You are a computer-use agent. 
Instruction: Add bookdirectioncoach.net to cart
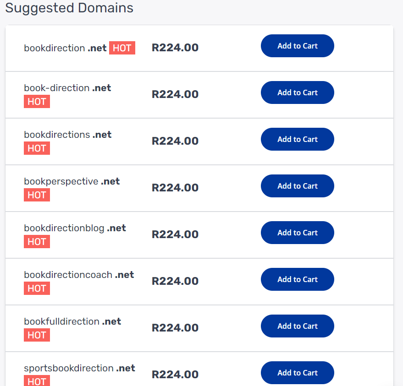298,279
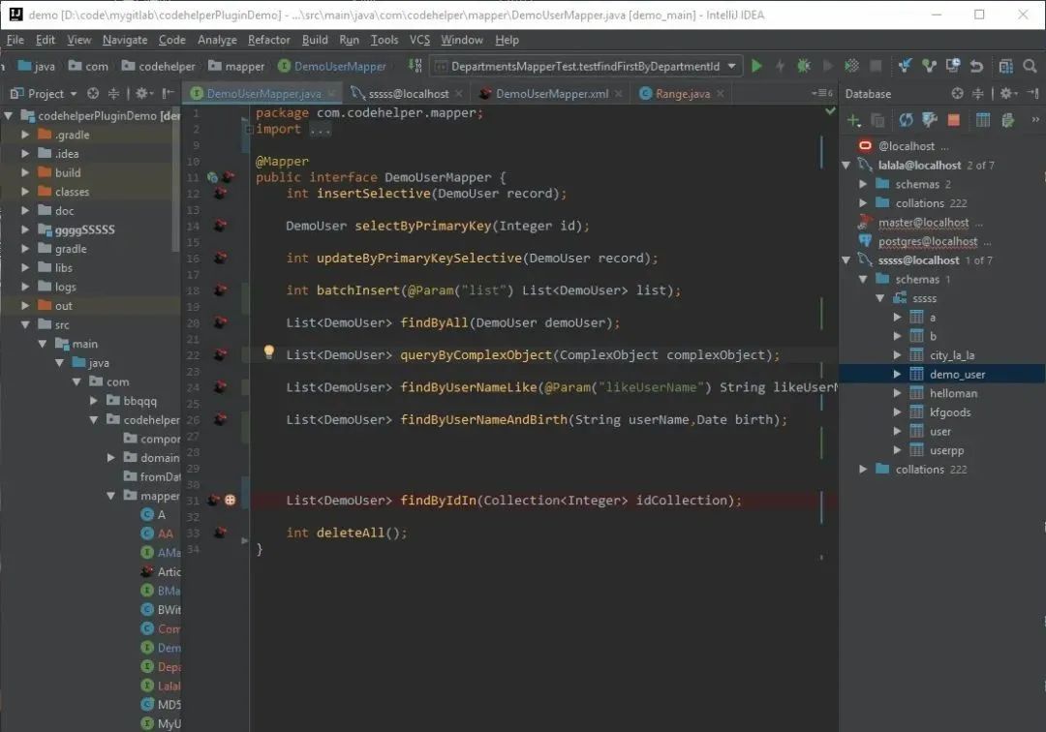Hide the Database tool window
This screenshot has width=1046, height=732.
point(1032,94)
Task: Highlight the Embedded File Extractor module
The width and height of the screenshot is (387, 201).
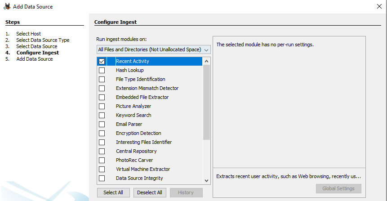Action: 142,97
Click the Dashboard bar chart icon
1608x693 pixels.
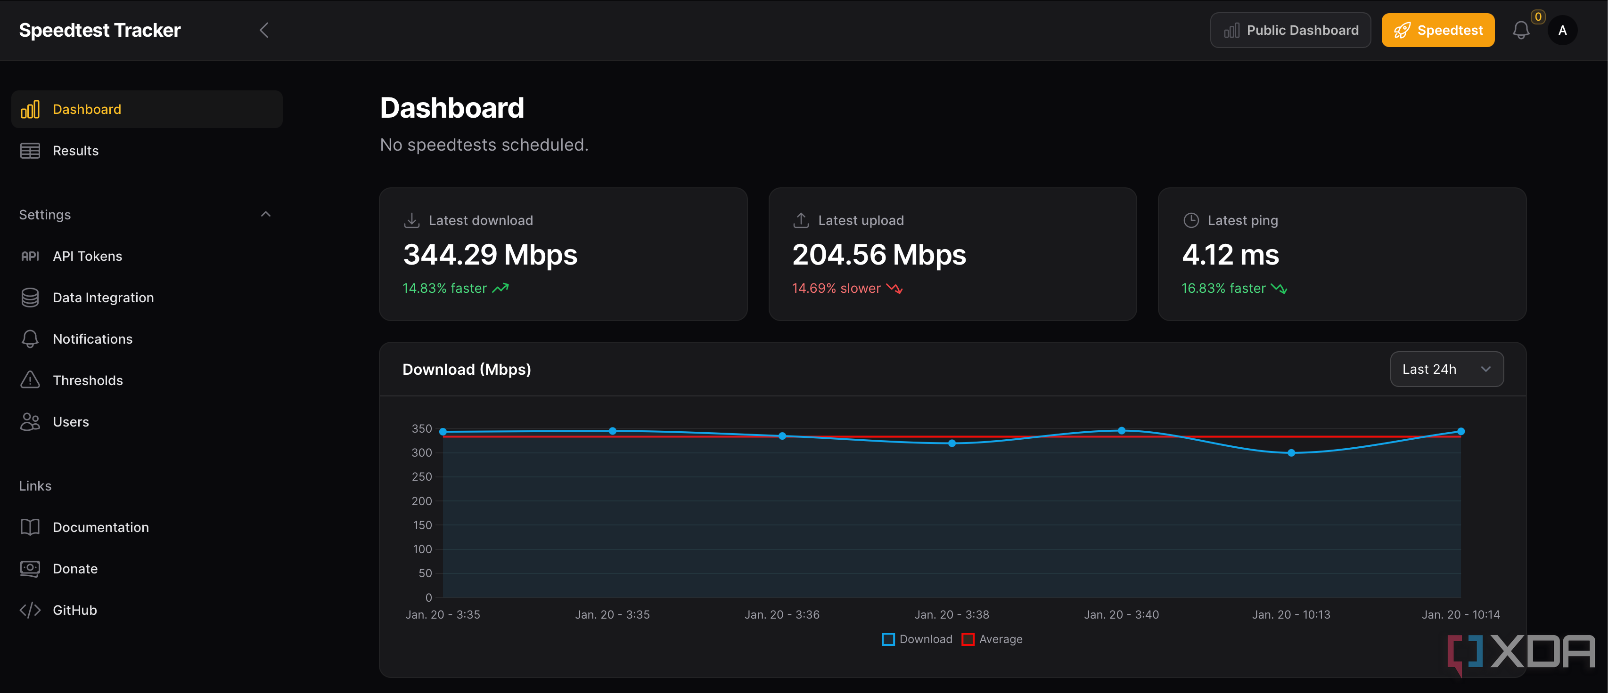(30, 109)

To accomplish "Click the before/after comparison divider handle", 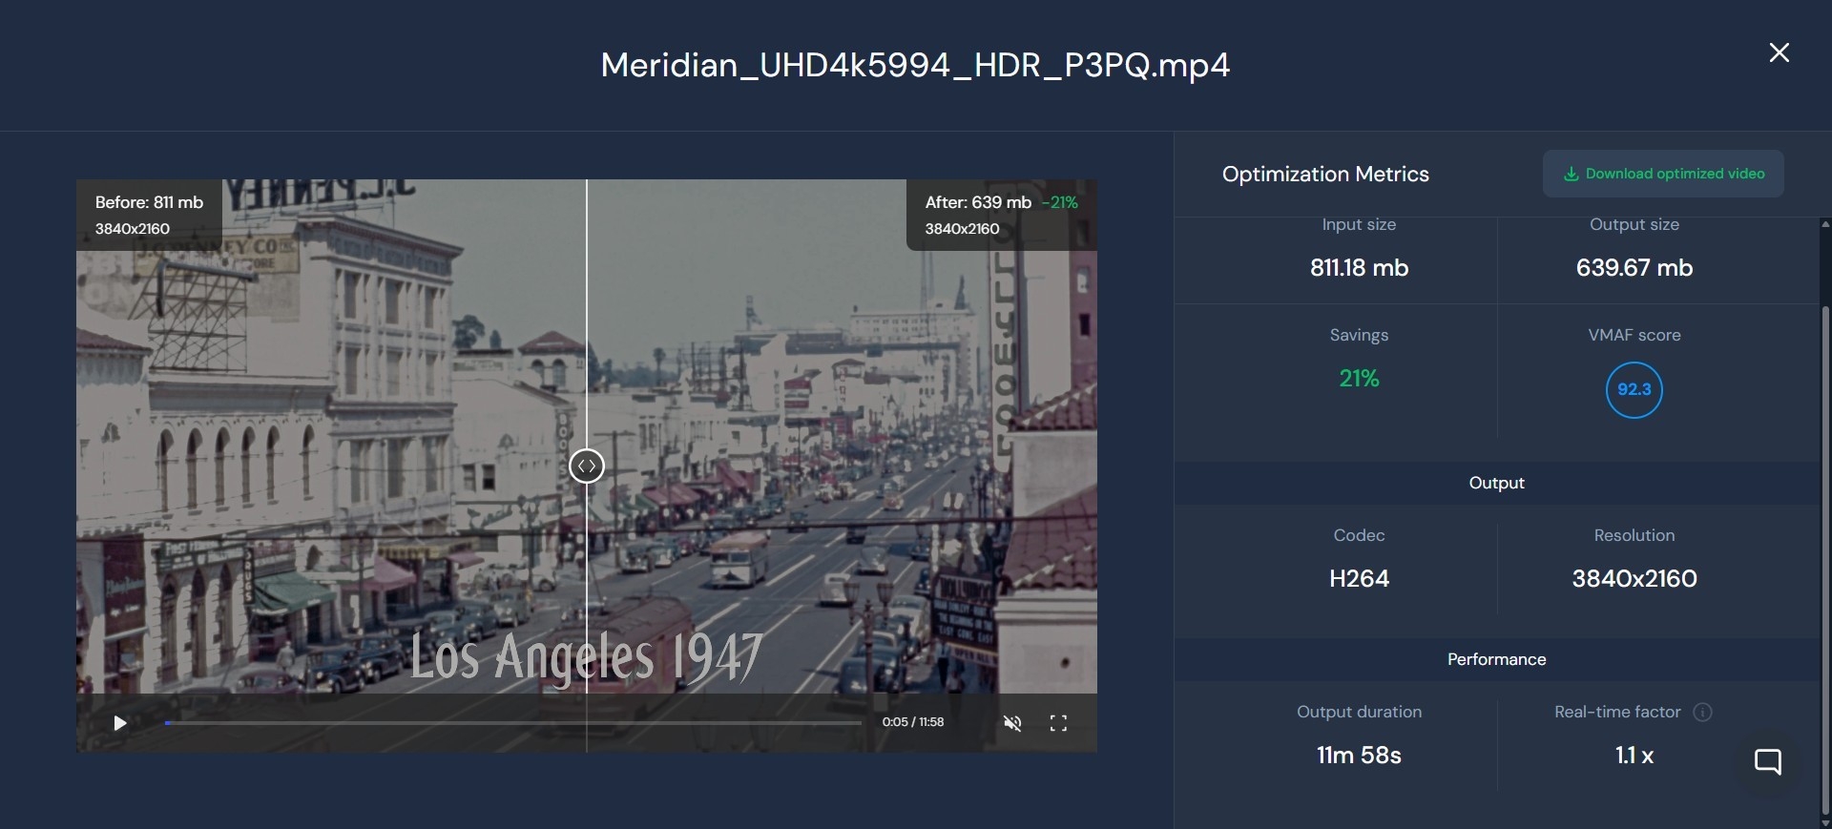I will pyautogui.click(x=587, y=466).
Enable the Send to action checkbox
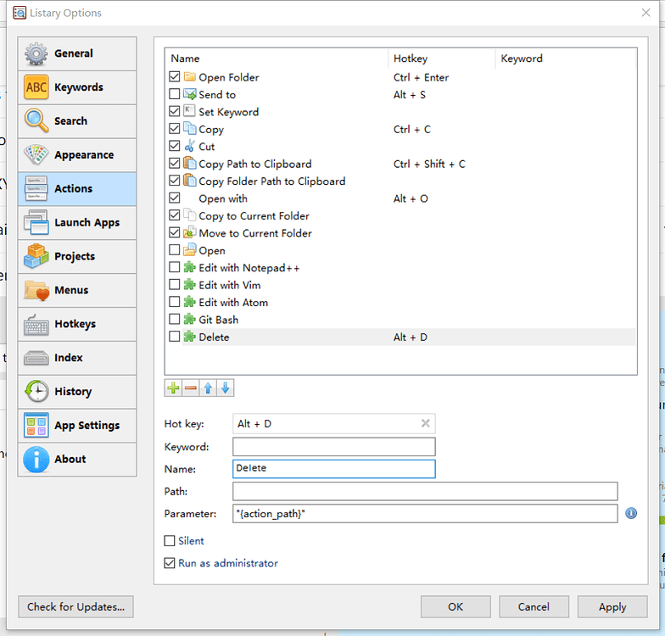Viewport: 665px width, 636px height. pos(175,95)
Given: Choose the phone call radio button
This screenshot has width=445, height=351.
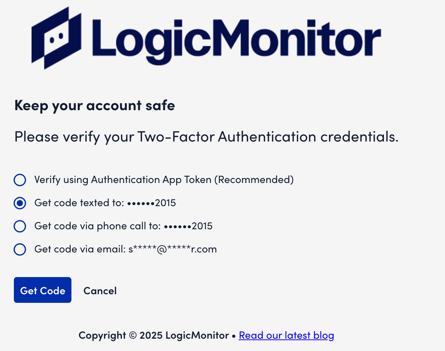Looking at the screenshot, I should coord(20,226).
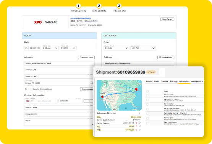212x144 pixels.
Task: Open the Bristol, PA 19007 city dropdown
Action: [59, 83]
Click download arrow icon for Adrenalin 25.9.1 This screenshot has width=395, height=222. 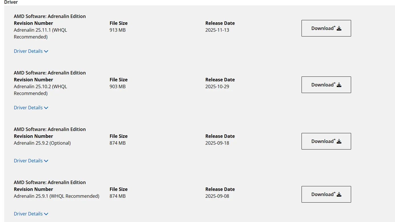tap(339, 195)
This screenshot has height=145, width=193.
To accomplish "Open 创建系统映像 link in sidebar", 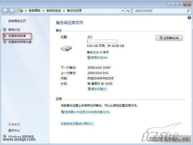I will point(17,36).
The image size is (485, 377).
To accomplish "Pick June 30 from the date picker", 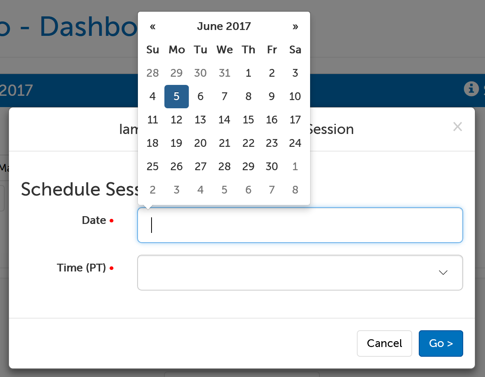I will (x=272, y=166).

......

» What needs to be done
Output exactly the lines above, beginning at the one with "Instruction: Add bookdirectioncoach.net" and stopping after the one with "Click the Dashboard bar chart icon". Pictures are to be omitted.

» Answer for this exercise
Instruction: Add bookdirectioncoach.net to cart
298,279
Hide the Database tool window
This screenshot has width=1046, height=732.
point(1032,94)
Task: Highlight the Embedded File Extractor module
The width and height of the screenshot is (387, 201).
Action: 142,97
Click the Dashboard bar chart icon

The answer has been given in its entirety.